Gains made on the disposal of the following assets will generally be taxed:

  • Main residences owned in the name of a company, close corporation, or Trust
  • Holiday homes or second homes and properties let to tenants
  • A boat exceeding ten metres
  • Caravans
  • An aircraft, the empty mass of which exceeds 450kg
  • Shares, unit trusts and private investments
  • Second hand insurance policies
  • Immovable property
  • Agricultural properties larger than 2 hectares
  • Commercial properties
  • Listed and unlisted shares (including shares in property holding companies)
  • Kruger Rands or other silver or gold minted coins
  • Your primary residence in the case that you expect the future gain to be more than R1.5 million. (Although this seems high, many houses worth say R800,000 now, will have a capital gain of more than R2 million over the next 20 years, in which case that portion of the growth which is more than R1.5 million will be subject to CGT.)

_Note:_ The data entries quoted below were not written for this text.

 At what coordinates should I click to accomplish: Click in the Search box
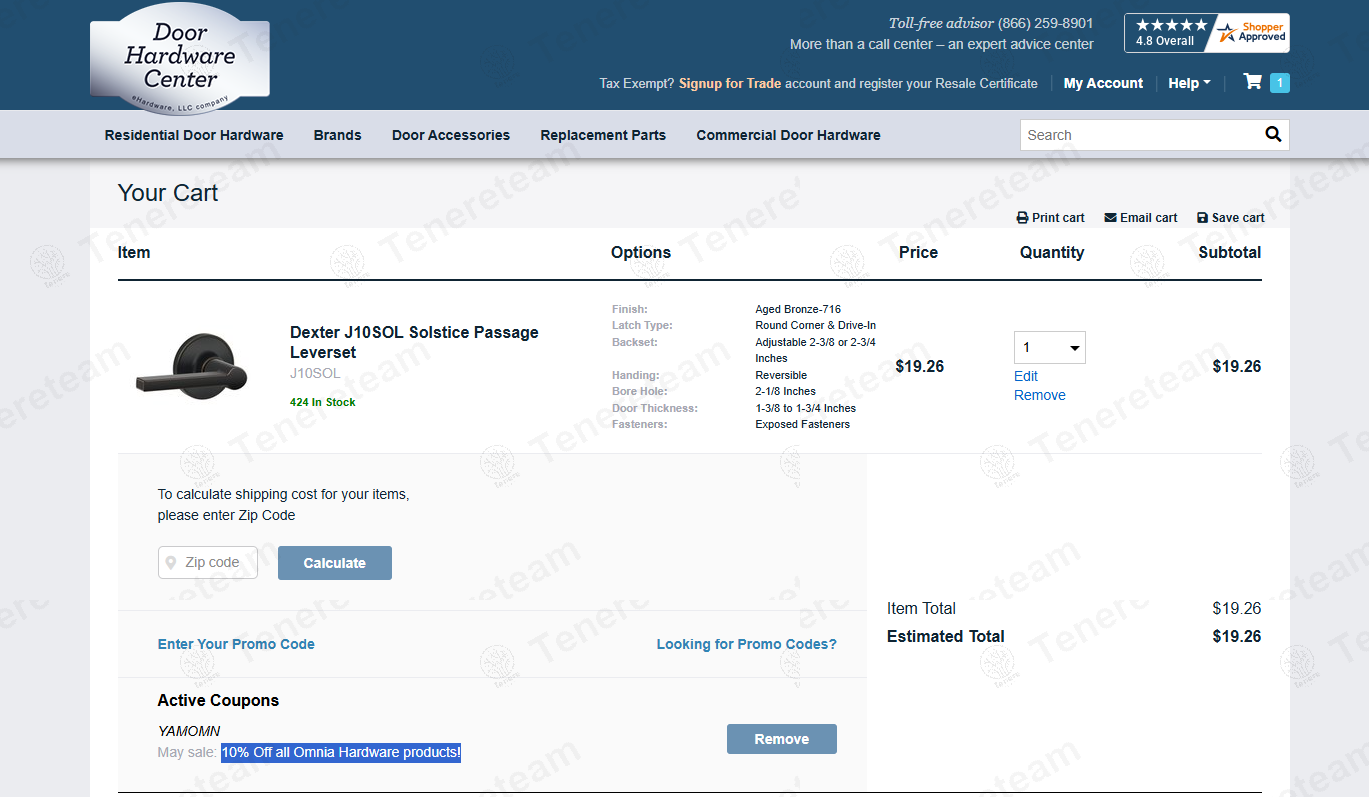[1140, 135]
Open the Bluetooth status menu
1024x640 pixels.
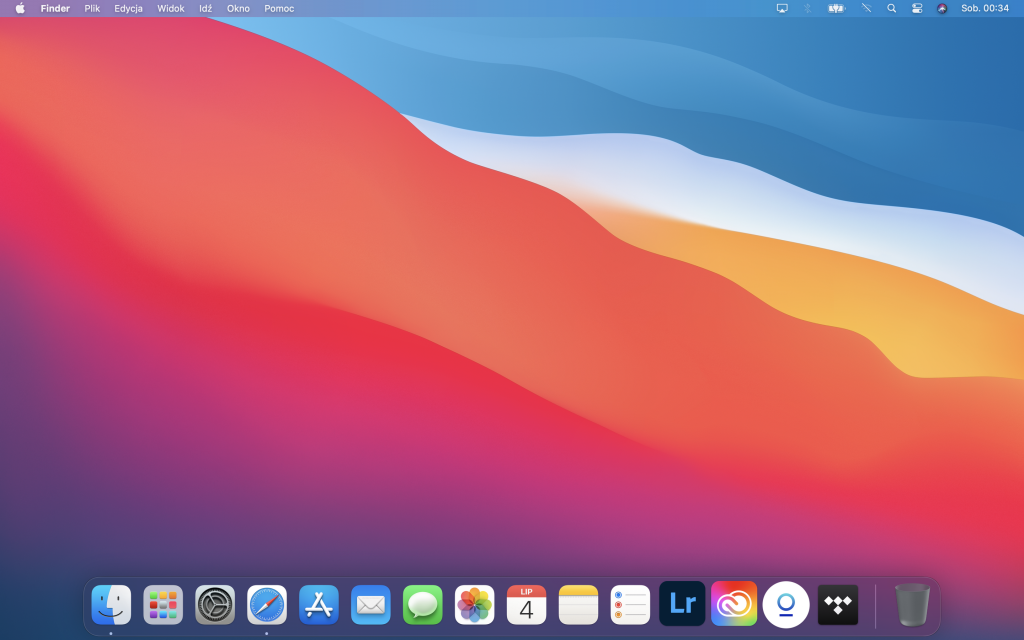click(807, 8)
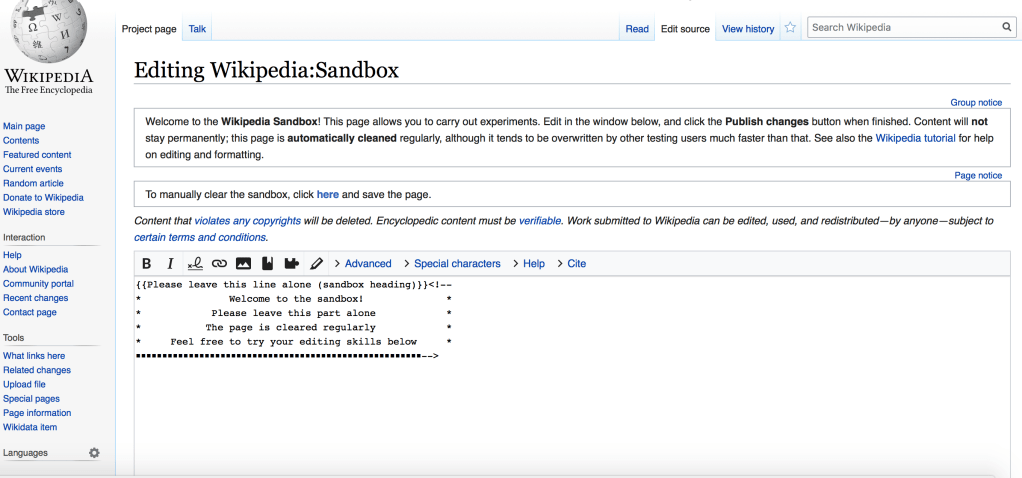Toggle bold formatting in editor toolbar
The width and height of the screenshot is (1022, 478).
click(147, 264)
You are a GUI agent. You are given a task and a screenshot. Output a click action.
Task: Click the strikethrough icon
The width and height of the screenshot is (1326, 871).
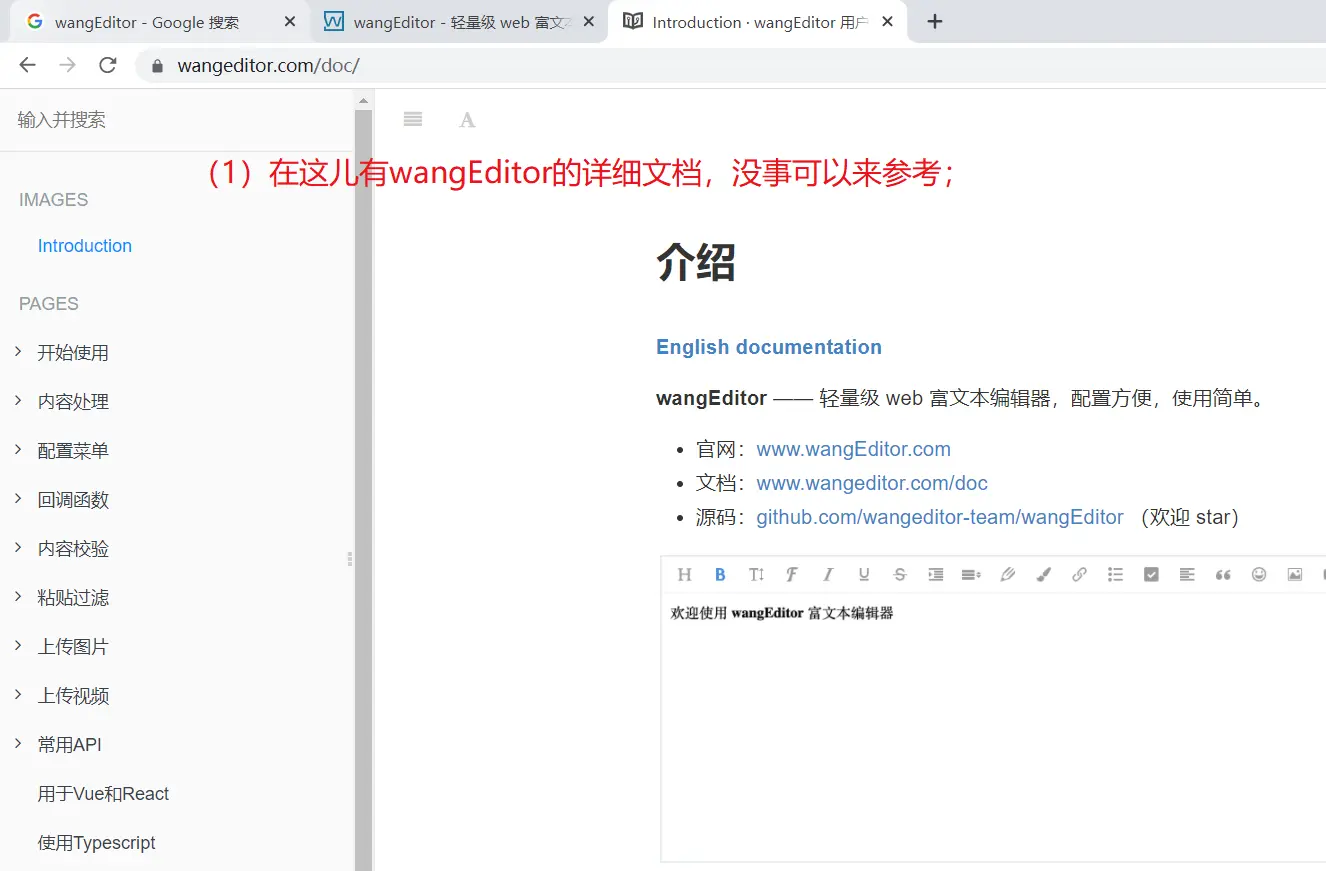tap(900, 574)
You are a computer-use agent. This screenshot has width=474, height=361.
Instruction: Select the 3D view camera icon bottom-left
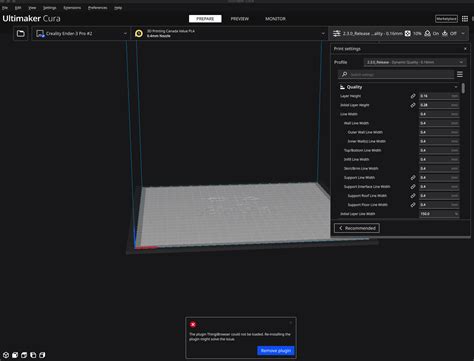(x=6, y=355)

  • Your primary residence if the property’s larger than two hectares
  • Your primary residence if not owned by an individual/s or a special trust
  • Intangible assets, e.g. goodwill, designs, trademarks, copyright, plant, breeders’ rights, models, patents, plans, formulas, processes or similar assets and for which a proprietary interest may be established in terms of South African common law
  • All other assets except those specifically excluded from CGT

So there you have it. When you think about your retirement, you need to consider the best way to plan your estate too. And to do that, you need to know which of your assets will attract CGT and which won’t. Doing this will help you decide if you need a Trust or not.